Background: Visceral leishmaniasis (VL) is a zooanthroponosis affecting both rural and periurban
areas, and can also spread into urban areas. VL has emerged in many countries in the world,
presenting new cases in new countries of occurrence. Thus, studies concerning epidemiological aspects in
different world regions are very meaningful.
Methods: With this purpose, this study analyzed 89 cases of VL, treated between June 2006 and June
2014 at Eduardo de Menezes Hospital (HEM), a Reference Center of Infectious Diseases situated in Belo
Horizonte, in Minas Gerais state, Brazil.

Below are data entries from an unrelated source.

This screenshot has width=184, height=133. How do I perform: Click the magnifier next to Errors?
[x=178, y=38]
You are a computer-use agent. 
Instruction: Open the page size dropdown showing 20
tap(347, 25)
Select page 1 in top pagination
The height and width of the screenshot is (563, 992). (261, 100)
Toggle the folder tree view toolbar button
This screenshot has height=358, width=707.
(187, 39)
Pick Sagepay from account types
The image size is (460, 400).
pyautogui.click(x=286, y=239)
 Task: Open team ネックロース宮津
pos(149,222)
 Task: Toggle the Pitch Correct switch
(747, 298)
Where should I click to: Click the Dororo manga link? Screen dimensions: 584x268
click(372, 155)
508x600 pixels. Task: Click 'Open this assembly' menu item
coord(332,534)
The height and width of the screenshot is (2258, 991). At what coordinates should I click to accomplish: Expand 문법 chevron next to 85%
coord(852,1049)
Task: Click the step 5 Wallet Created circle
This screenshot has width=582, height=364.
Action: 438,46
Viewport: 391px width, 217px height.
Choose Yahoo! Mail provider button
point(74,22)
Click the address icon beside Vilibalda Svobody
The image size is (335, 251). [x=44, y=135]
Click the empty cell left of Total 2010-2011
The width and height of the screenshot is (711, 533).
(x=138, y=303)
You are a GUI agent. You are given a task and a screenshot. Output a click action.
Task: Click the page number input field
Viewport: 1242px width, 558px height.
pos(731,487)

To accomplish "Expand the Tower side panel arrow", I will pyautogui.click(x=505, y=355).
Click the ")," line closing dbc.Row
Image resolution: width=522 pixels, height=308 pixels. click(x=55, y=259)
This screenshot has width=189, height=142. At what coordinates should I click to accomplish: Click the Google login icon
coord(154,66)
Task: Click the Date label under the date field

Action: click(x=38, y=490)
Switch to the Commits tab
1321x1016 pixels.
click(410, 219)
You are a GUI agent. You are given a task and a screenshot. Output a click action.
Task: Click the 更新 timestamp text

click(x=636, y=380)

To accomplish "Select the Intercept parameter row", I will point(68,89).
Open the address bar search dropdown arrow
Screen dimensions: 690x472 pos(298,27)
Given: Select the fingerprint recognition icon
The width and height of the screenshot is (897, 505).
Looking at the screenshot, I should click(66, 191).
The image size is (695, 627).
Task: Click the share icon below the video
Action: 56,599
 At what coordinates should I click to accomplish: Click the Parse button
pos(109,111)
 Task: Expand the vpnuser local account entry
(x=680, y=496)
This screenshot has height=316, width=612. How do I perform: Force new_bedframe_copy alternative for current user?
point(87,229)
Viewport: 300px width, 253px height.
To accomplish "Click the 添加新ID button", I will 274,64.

Results: According to the results, it was observed that males are mostly infected (84%/n=75) and the
most affected age range was 20-49 years old (83%/n=74). The treatment liposomal amphotericin B
(33%/n=29) was mostly used. Recurrences were more frequent in patients treated with Glucantime®
(17%/n=9). No side effects were reported among the 29 patients treated with liposomal amphotericin B.
On the other hand, there were 23 cases related to the occurrence of acute renal failure (ARF) and the use
of conventional amphotericin B, both when it was administered alone or in combination with other drugs.
Additionally, we observed a close relationship between the VL and HIV infection, observing a coinfection
rate of 28.1% (n=25).
Conclusion: From the survey data, it was possible to conclude that the majority of VL patient treated at
HEM is male, classified as brown racial group, economically active, and may be drug addicts, chronic
alcoholics and/or smokers. They may present some Non-communicable diseases (NCD), such as
hypertension, diabetes mellitus, dyslipidemia and/or obesity and, predominantly present a great chance of
being a carrier of the Human Immunodeficiency Virus, associated or not with tuberculosis. As symptoms,
these patients possibly will present hepatosplenomegaly, fever and pronounced weight loss.